Le musée Rodin ne conserve aucune oeuvre similaire.
Anépigraphe.
Ancienne collection Giovanni Dattari.
Acquis par Rodin entre 1912 et 1913.
BOREUX 1913 : Hôtel Biron, 77, "Partie supérieure d'un couvercle de sarcophage de femme en basalte noir (granit gris) assez abimé. La partie gauche de la coiffure manque et le granit est très abimé. Epoque romaine. Haut. 52 cent. Larg. 40 cent. Estimé mille francs. N° 298 de la vente Lambros Dattari 1912."
Donation à l’État français en 1916.
L’œuvre provient de l’ancienne collection d’antiquités égyptiennes de Giovanni Dattari (1853-1923), collectionneur italien resté surtout célèbre en tant que numismate (DAWSON 2012, p. 143 ; SAVIO 2008, p. 275-285).
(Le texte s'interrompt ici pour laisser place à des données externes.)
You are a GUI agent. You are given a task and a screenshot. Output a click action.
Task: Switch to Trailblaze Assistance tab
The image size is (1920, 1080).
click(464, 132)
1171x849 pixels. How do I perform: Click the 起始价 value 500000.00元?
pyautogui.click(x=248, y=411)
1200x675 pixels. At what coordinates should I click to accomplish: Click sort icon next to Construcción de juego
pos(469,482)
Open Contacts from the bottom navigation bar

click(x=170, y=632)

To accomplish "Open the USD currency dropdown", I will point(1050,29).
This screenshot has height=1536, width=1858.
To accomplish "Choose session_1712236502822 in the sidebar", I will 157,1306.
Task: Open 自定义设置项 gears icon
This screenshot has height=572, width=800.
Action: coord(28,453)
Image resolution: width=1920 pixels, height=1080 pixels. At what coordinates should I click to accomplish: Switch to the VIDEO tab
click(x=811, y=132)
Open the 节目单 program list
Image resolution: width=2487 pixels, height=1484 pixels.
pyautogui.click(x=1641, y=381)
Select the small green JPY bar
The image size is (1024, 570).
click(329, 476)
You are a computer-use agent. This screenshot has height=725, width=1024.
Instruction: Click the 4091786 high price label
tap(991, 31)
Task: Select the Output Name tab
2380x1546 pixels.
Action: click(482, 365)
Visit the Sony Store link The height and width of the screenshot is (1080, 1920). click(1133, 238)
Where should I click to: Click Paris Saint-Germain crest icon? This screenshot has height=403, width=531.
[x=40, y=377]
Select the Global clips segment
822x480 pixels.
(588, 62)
Elle figurait à la vente Lambros-Dattari, qui s'est tenu à l'hôtel Drouot du 17 au 19 juin 1912 et portait le numéro 298 : « Buste d’Isis en basalte noir ; elle est coiffée du calft finement sculpté, la partie supérieure simulant les ailes du vautour. Jolie sculpture égypto-romaine. Cassure sur le haut de la tête. H. 50 cent (planche XXXI). Sur l’illustration du catalogue, on remarque que le nez est entier ainsi qu’il y a un bouchage sur le front, éléments qui ont aujourd’hui en partie disparus, ne laissant que des traces de plâtre de scellement. D'après le procès-verbal de la vente, l'oeuvre fut alors achetée par l'antiquaire Brimo pour 450 francs, puis revendue à Rodin par lui-même ou par un autre antiquaire avant l'été 1913, date de l'inventaire de Charles Boreux (Archives de Paris).
La tête fut exposée du vivant de Rodin à l’hôtel Biron, parmi les chefs-d’œuvre de la collection égyptienne, là où Charles Boreux la décrivit à l’été 1913 dans l’inventaire qu’il fit en vue de la donation à l’État français.